Following the screening there was a Q&A with the Director Julia Marchese, UCSB Professor of Film and Media Studies Charles Wolfe, and UCSB Associate Professor of Film and Media Studies Ross Melnick.
Biographies
Director Julia Marchese
Julia Marchese is a former longtime employee of LA’s New Beverly Cinema. Out of Print was her directorial debut, created out her passion for and experience working at the historic arthouse theater. Aside from directing, she is an actress who has appeared in films such as The Perfect 46 (2014) and The Comedian at the Friday (2010).
Co-Moderator Charles Wolfe
Charles Wolfe is Professor of Film & Media Studies, whose research and teaching interests include international film history and theory; American cinema and cultural history; documentary film and photography; historiography; archival studies; comedy performance; voice in cinema; and film sound. He is the author of two books on the films of director Frank Capra and has published widely on various aspects of the history of commercial, independent, and documentary filmmaking in the U.S. With Edward Branigan, he co-edits the American Film Institute’s Film Reader Series, which to date has published 30 volumes of new critical essays on topics of contemporary concern in film, television, and new media studies.
A member of the Board of Directors of the Society for Cinema and Media Studies from 2006 to 2009, Wolfe also has served as a consulting scholar for the New York Center for Visual History’s American Cinema Project, as a member of the AFI’s Academic Advisory Council, and as a Rockefeller Fellow at the Wisconsin Center for Film and Theater Research. Wolfe received the Outstanding Pedagogy Award from the Society for Cinema and Media Studies in 2011, and is a past recipient of a Distinguished Teaching Award from the UCSB Academic Senate. He chaired the Department of Film and Media Studies from 1994 to 1998, and served as Associate Dean of Humanities and Fine Arts in the College of Letters and Science at UCSB from 2003 to 2008.
Co-Moderator Ross Melnick
Ross Melnick specializes in media industry history and analysis, film, radio, and television history, archival theory and practice, silent cinema, early radio and media convergence, newsfilm, and U.S. and global film exhibition. His most recent book is American Showman: Samuel ‘Roxy’ Rothafel and the Birth of the Entertainment Industry, 1908-1935 (Columbia University Press, 2012). His articles have been published in Cinema Journal, Film History, The Moving Image, and Historical Journal of Film, Radio and Television (forthcoming).

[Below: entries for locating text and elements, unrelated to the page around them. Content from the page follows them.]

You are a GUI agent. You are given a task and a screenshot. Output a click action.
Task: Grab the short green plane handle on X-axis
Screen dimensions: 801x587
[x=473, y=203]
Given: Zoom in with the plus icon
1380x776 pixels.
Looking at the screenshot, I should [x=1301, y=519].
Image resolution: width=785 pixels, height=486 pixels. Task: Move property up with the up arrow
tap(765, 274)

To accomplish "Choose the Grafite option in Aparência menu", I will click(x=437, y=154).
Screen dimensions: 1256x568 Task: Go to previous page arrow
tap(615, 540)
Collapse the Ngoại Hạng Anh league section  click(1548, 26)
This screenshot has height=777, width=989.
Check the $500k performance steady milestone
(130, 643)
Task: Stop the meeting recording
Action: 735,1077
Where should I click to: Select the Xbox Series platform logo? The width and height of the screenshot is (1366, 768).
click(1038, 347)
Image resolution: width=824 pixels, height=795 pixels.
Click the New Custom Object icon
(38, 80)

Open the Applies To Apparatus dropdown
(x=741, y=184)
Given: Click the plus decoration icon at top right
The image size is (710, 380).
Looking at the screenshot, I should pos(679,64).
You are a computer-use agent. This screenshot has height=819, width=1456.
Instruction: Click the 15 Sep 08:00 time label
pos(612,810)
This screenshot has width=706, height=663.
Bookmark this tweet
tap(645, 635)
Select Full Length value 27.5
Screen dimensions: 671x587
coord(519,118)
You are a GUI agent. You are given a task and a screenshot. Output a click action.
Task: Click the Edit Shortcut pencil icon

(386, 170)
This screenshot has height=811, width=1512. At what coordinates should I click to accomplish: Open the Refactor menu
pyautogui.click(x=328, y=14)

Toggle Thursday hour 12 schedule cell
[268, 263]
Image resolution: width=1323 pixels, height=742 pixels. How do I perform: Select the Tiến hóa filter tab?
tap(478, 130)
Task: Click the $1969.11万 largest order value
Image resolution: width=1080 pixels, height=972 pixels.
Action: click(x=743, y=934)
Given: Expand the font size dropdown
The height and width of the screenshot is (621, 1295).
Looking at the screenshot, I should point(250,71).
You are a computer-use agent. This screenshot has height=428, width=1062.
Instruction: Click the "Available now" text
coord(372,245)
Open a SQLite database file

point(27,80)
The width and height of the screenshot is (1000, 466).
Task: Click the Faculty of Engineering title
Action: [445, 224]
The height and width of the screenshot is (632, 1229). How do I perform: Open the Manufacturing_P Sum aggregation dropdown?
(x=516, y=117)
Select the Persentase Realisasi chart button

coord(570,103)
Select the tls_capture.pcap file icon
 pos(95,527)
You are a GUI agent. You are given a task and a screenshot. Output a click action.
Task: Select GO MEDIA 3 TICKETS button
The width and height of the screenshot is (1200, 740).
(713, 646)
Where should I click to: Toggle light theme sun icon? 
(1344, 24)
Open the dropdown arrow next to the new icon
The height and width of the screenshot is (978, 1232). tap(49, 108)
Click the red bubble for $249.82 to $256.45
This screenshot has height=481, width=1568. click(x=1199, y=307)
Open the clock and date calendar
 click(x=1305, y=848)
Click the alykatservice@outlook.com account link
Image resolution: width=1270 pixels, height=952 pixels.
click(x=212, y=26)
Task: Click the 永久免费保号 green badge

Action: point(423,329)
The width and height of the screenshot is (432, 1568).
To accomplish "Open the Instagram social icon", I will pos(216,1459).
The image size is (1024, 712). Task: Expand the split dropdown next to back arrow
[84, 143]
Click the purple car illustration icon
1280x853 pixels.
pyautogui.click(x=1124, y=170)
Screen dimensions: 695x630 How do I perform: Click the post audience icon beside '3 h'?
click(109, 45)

This event is sponsored by the Carsey-Wolf Center and the Department of Film & Media Studies.
CWC Docs
The Carsey-Wolf Center is committed to screening documentaries from across the world that engage with contemporary and historical issues, especially regarding social justice and environmental concerns. Documentaries allow filmmakers to address pressing issues and frame the critical debates of our time.